Abstract
Objectives: Traditional remote sensing methods are often limited by the complex terrain and the hardware equipment, which often leads to in-situ measurements that cannot comprehensively, accurately and quickly obtain the slope rock structure data sets. Unmanned aerial vehicle (UAV) oblique photogrammetry technology can obtain comprehensive information on rock structure. Methods: We describe a method for acquiring, visualizing, and extracting three-dimensional information of high slope rock structure based on the dense surface points.
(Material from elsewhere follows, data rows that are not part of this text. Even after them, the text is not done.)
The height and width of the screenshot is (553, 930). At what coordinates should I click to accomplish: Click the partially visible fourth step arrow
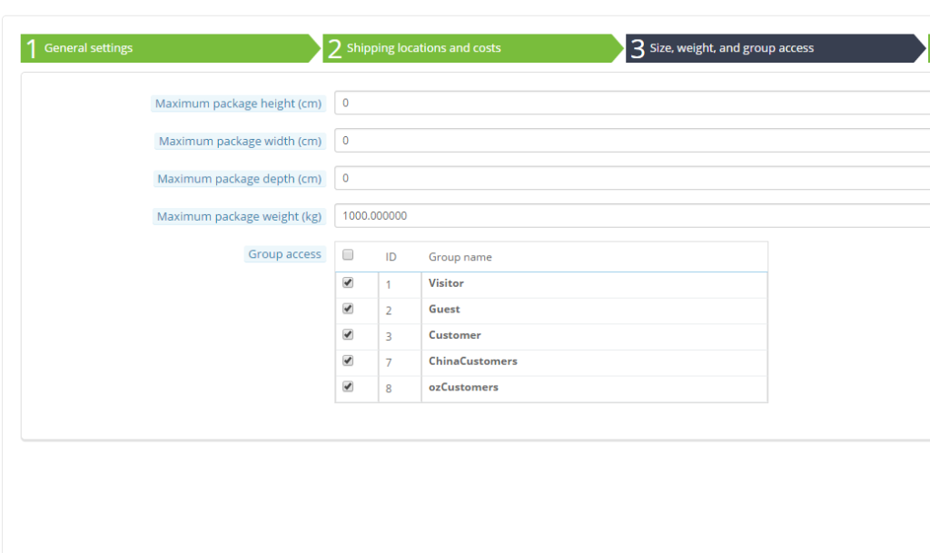pyautogui.click(x=927, y=48)
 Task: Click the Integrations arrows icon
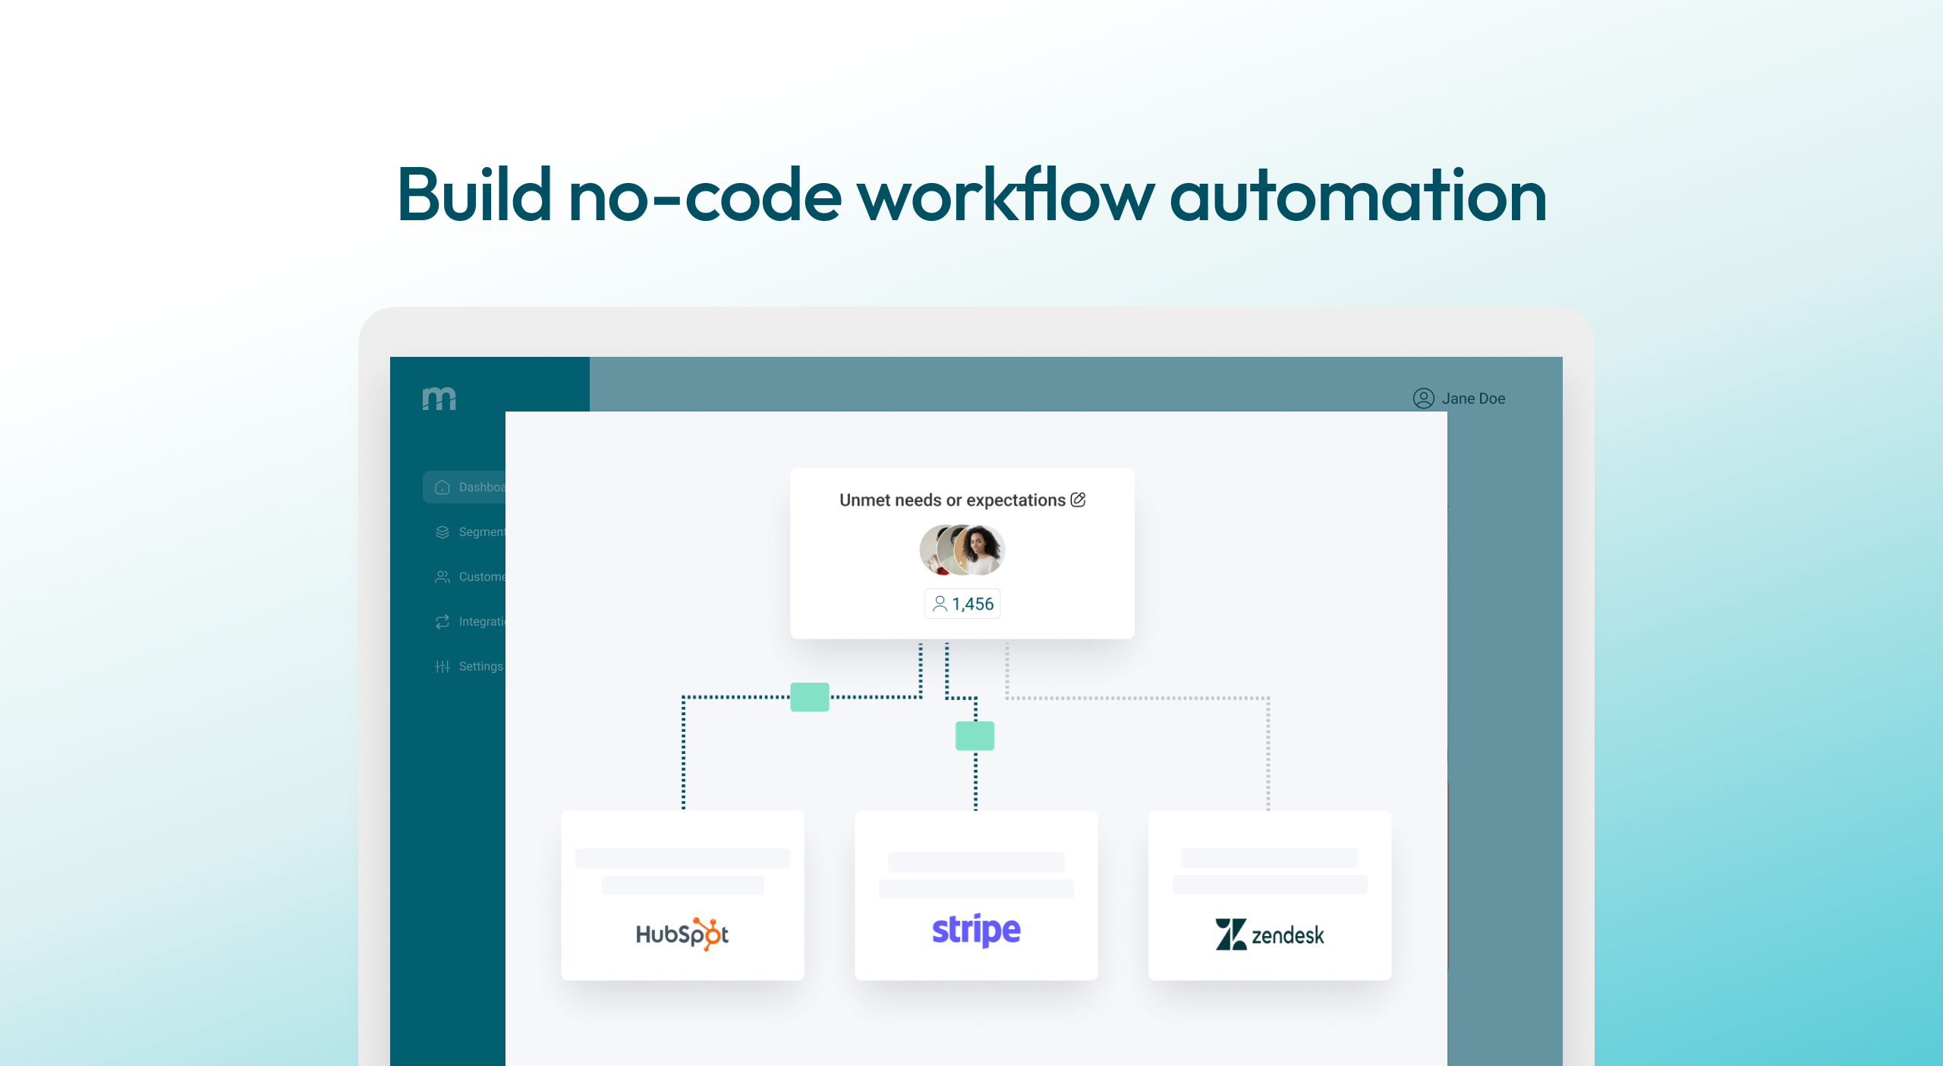442,622
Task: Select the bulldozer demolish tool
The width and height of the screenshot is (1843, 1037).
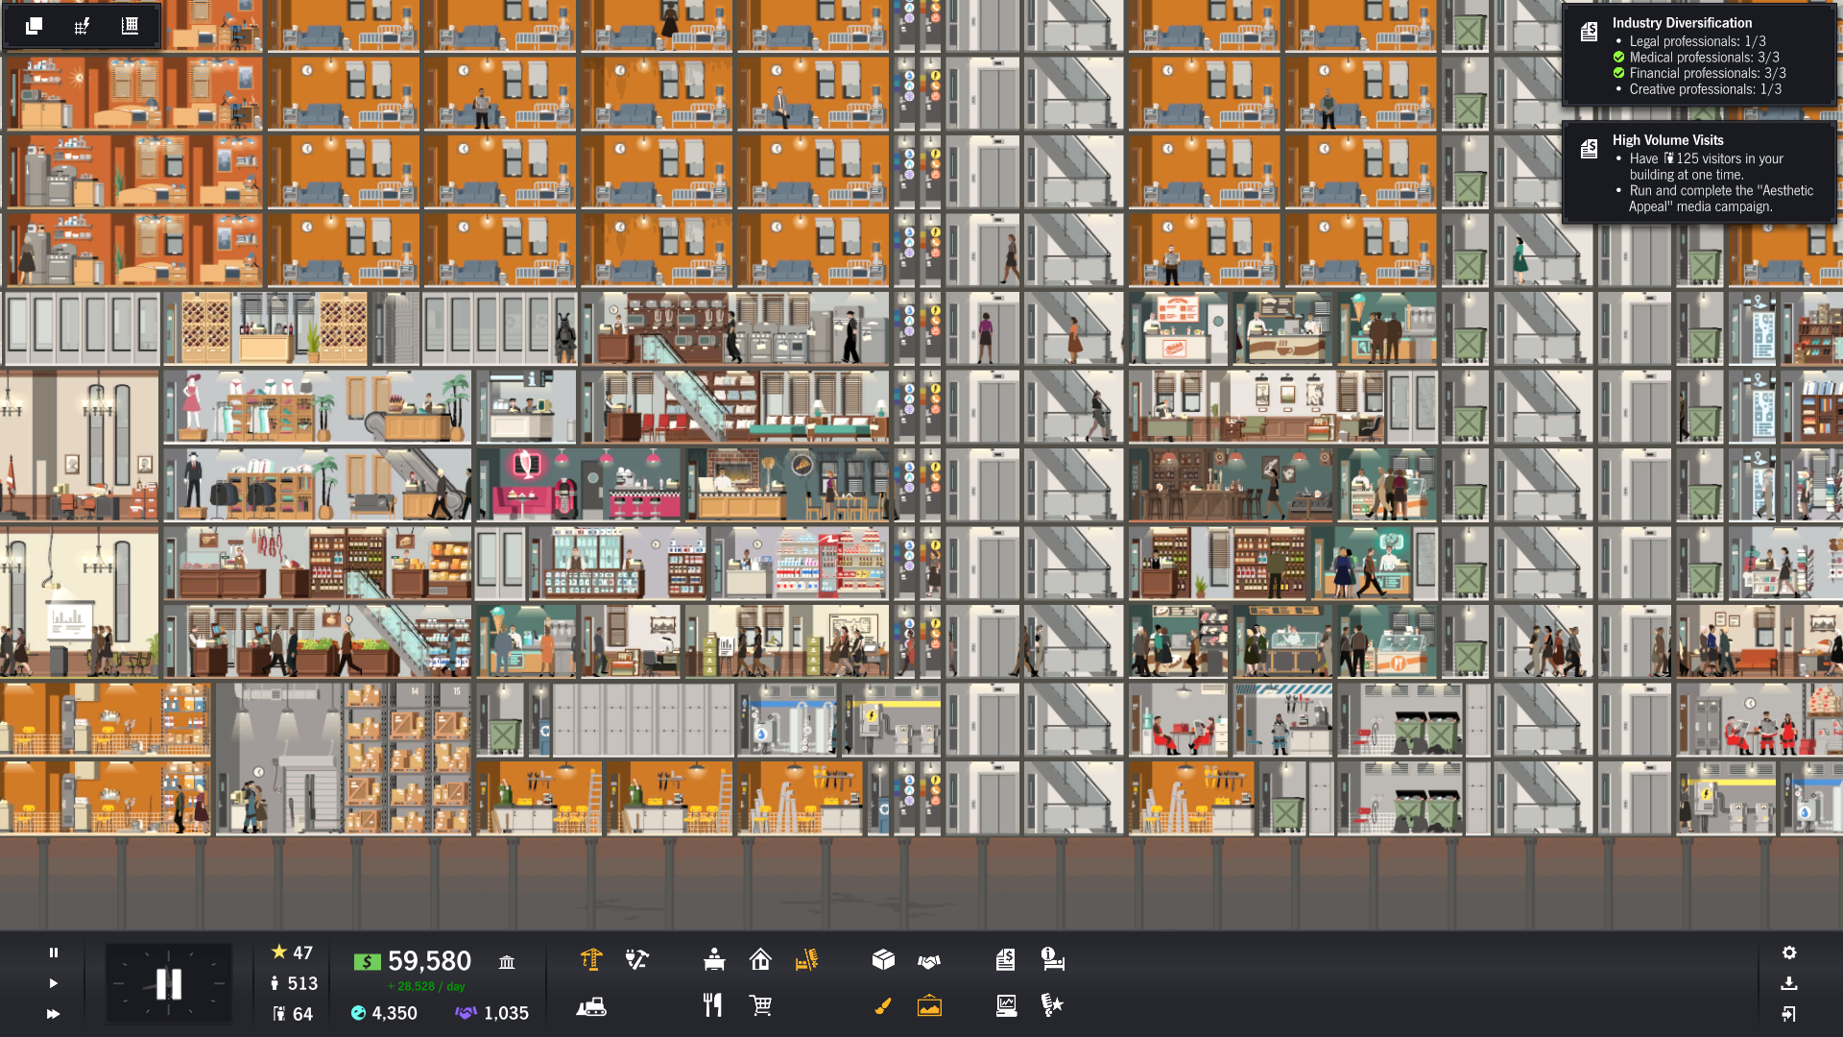Action: 591,1006
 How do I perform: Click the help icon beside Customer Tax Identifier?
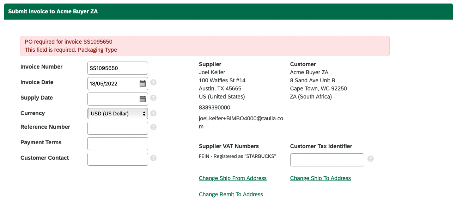pyautogui.click(x=370, y=159)
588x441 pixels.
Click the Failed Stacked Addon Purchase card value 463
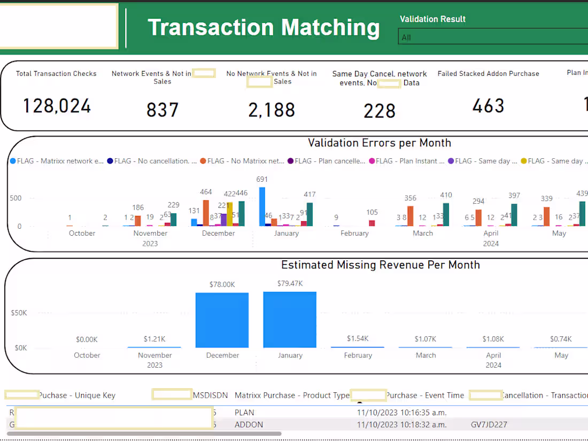[488, 106]
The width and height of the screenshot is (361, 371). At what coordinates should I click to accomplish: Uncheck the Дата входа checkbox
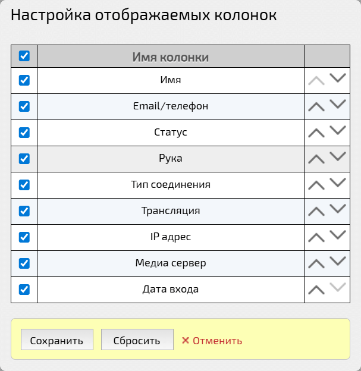(24, 290)
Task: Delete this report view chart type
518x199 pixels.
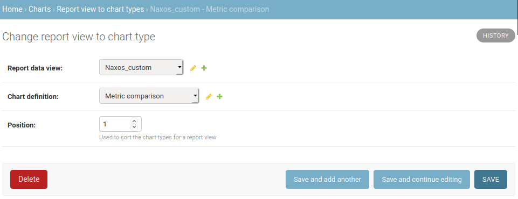Action: [29, 179]
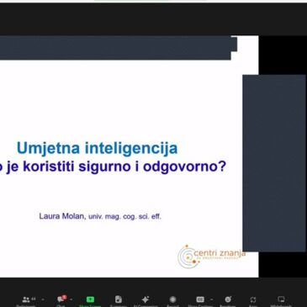Click the green Share Screen icon
307x307 pixels.
pos(90,299)
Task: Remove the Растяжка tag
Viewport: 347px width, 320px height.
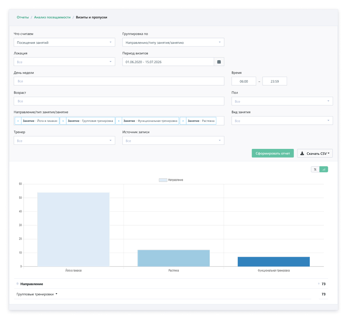Action: 183,121
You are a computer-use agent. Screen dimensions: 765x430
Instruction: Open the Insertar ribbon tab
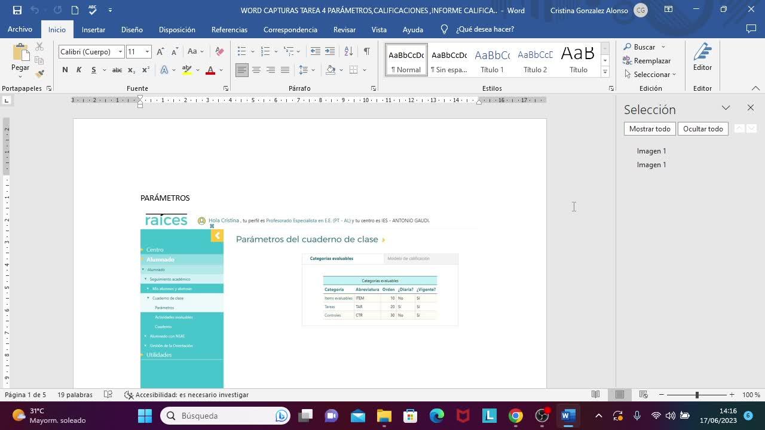coord(93,29)
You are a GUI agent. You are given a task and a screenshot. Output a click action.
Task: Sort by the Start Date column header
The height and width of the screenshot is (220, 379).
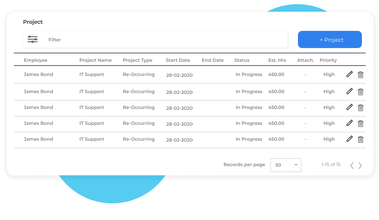(178, 60)
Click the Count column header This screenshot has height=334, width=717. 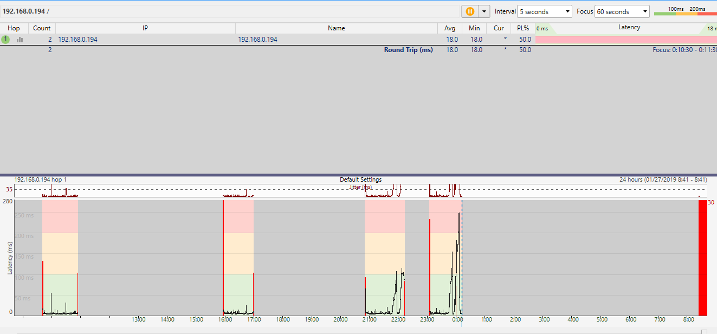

The oblique photogrammetric data acquired with UAV is considered and a multi-rotor drone with single-lens is used for aerial surveys to reconstruct the three-dimensional point cloud model of the high slope. The Hough normal algorithm and the HSV(hue, saturation, value) algorithm are used to build a visual three-dimensional rock mass structure model and the model is spherical k-means clustering to complete the automatic extraction of rock structure. Results: From the three-dimensional rock structure analysis, it is possible to quickly extract rock structure characteristics such as orientation, spacing and trace length by rendering the geometry of the three-dimensional slope face. Conclusions: Further research is being carried out in order to build blocky slope masses and identify the kinematic instability of the high limestone cliffs.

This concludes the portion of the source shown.